A case manager can explain how the patient’s acceptance of help from home health providers is the same thing.
“We help seniors understand that by accepting someone into their home, they’re giving the person an opportunity to experience joy,” she explains. “This type of reframing — spin tactic — gets past their resistance.”
Reframing is a psychological strategy to change the way one looks at a situation in order to shift an emotional reaction or state. It can be used by therapists and others to build resilience and help someone go from feeling negative about a circumstance beyond their control to viewing the same circumstance from a more positive perspective. (More information is available at: http://bit.ly/2V0PBoN.)
Focusing on the joy of helping someone gives the patient a new way to view his or her home health services.

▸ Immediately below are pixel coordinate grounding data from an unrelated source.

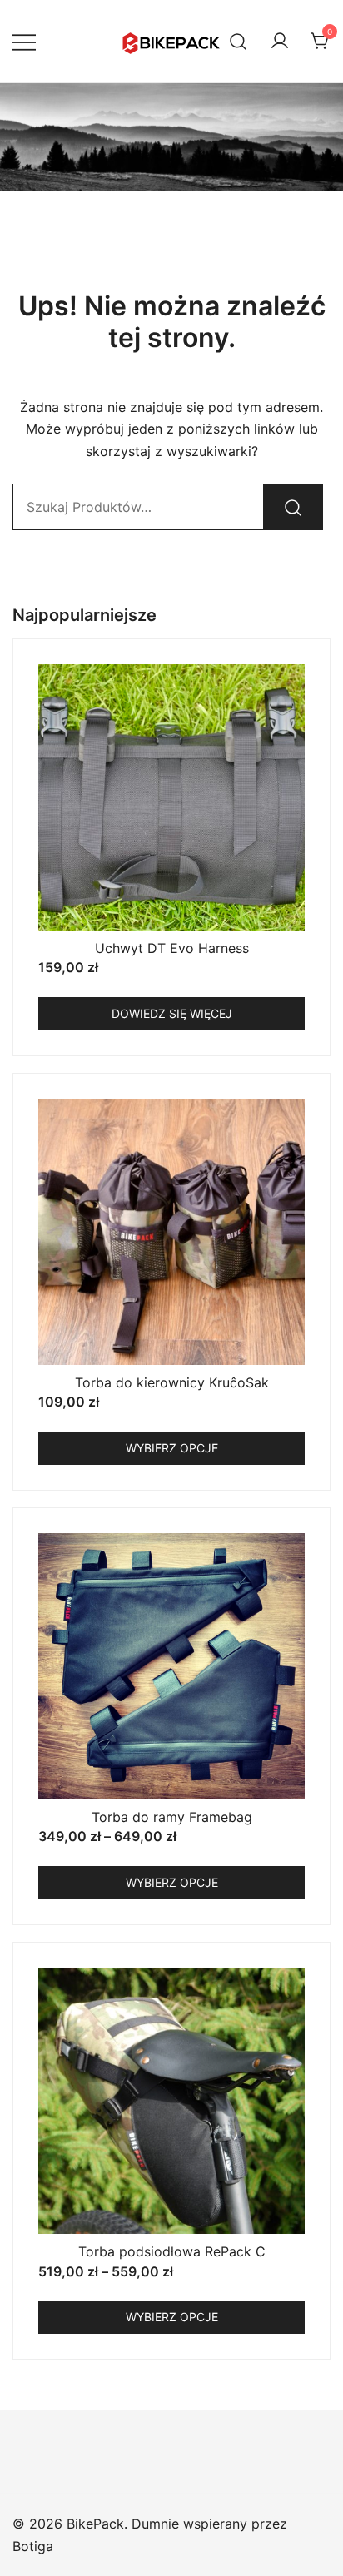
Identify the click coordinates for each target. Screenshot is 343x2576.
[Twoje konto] (280, 41)
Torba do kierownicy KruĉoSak (172, 1382)
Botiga (32, 2546)
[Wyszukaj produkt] (293, 507)
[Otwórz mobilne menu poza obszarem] (24, 41)
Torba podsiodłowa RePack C (172, 2251)
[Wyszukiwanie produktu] (238, 41)
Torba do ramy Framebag (172, 1817)
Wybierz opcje (172, 1448)
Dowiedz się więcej (172, 1013)
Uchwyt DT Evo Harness (172, 948)
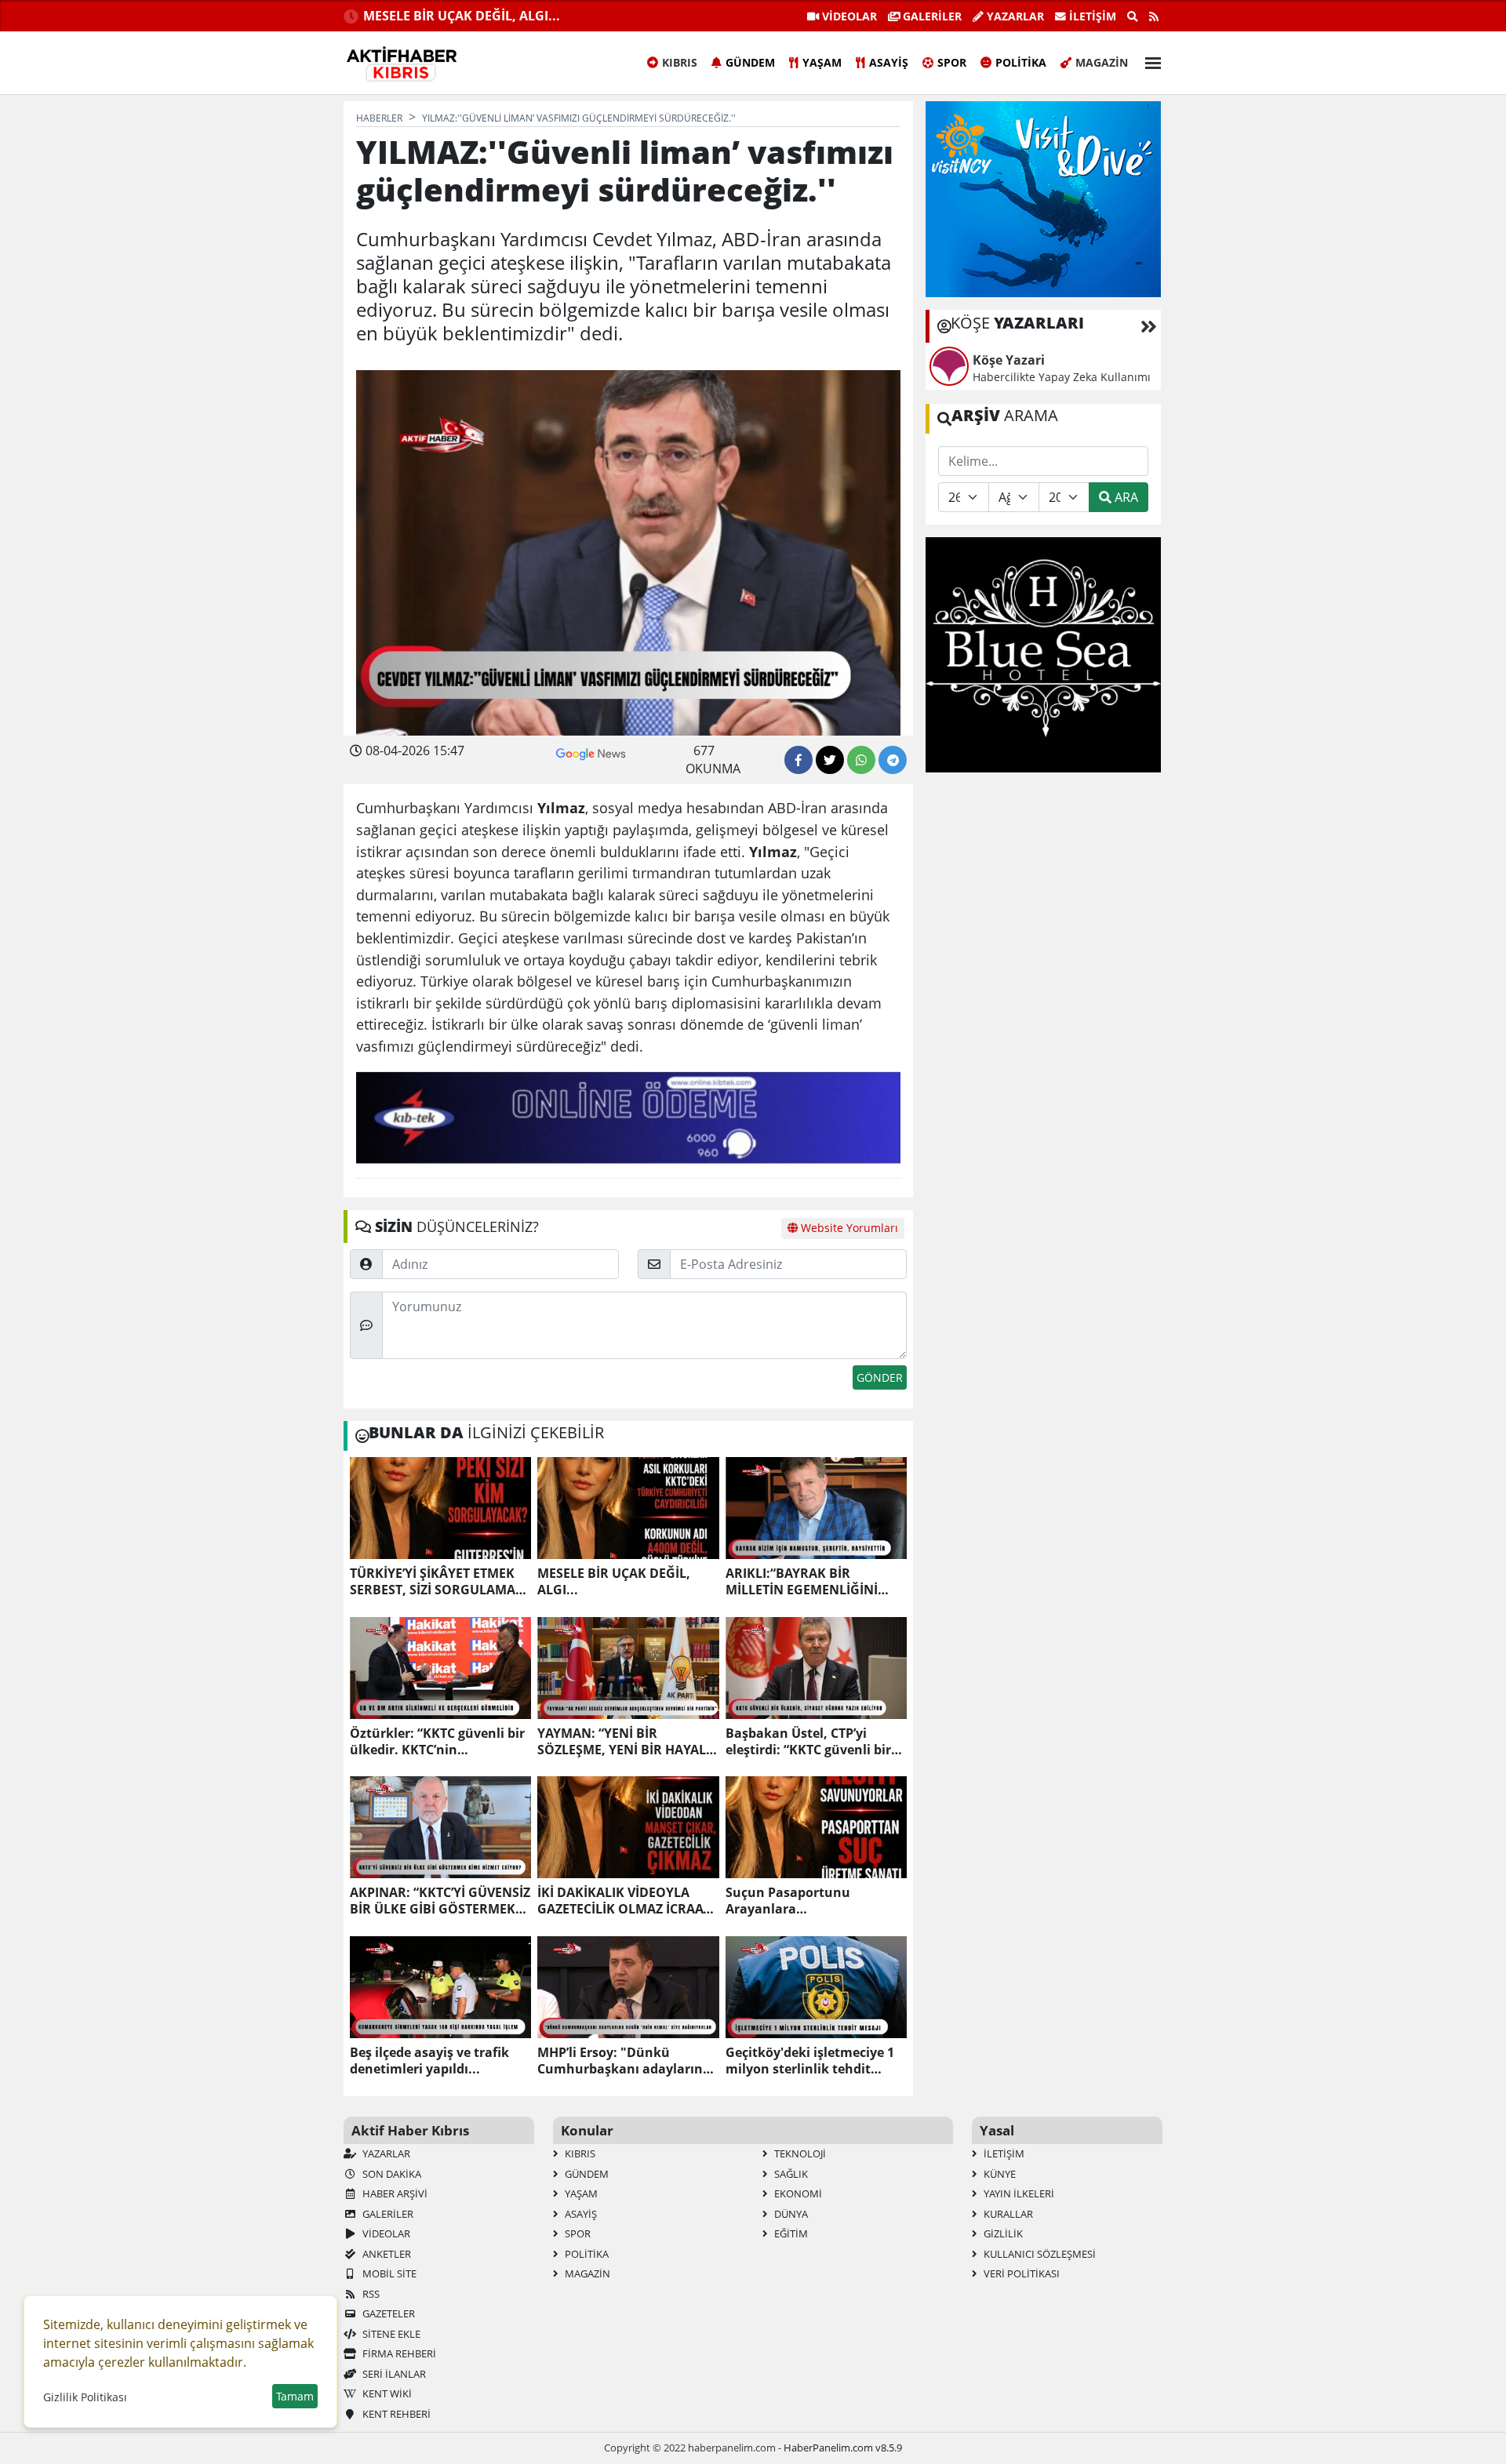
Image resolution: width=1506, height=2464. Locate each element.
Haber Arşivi (393, 2193)
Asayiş (888, 62)
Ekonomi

“We’re reframing it so it’s not about the senior as much as about the people around them,” Lindquist says. “We always teach case managers to be more positive: Instead of ‘You need help; you’re having problems in your home,’ it’s a more positive message of ‘If you accept someone in your home, you’ll be helping them.’”
Before engaging in negotiation with patients, case managers will need to prepare. Practicing negotiating tactics can help, and this is where role-playing is helpful.
For instance, case managers could practice how they would handle patient resistance in specific, real-world cases. Through practice, they grow more comfortable with negotiating tactics and with working with patients to improve their engagement with healthcare services.
“It’s collaborative with patients,” Seltzer says. “This is a good way to respect patients’ autonomy and have them participate in their own decision-making.”
Payers, including the federal government, are beginning to recognize that healthcare providers can succeed with keeping patients healthy only to the extent that patients are willing collaborators in their own care.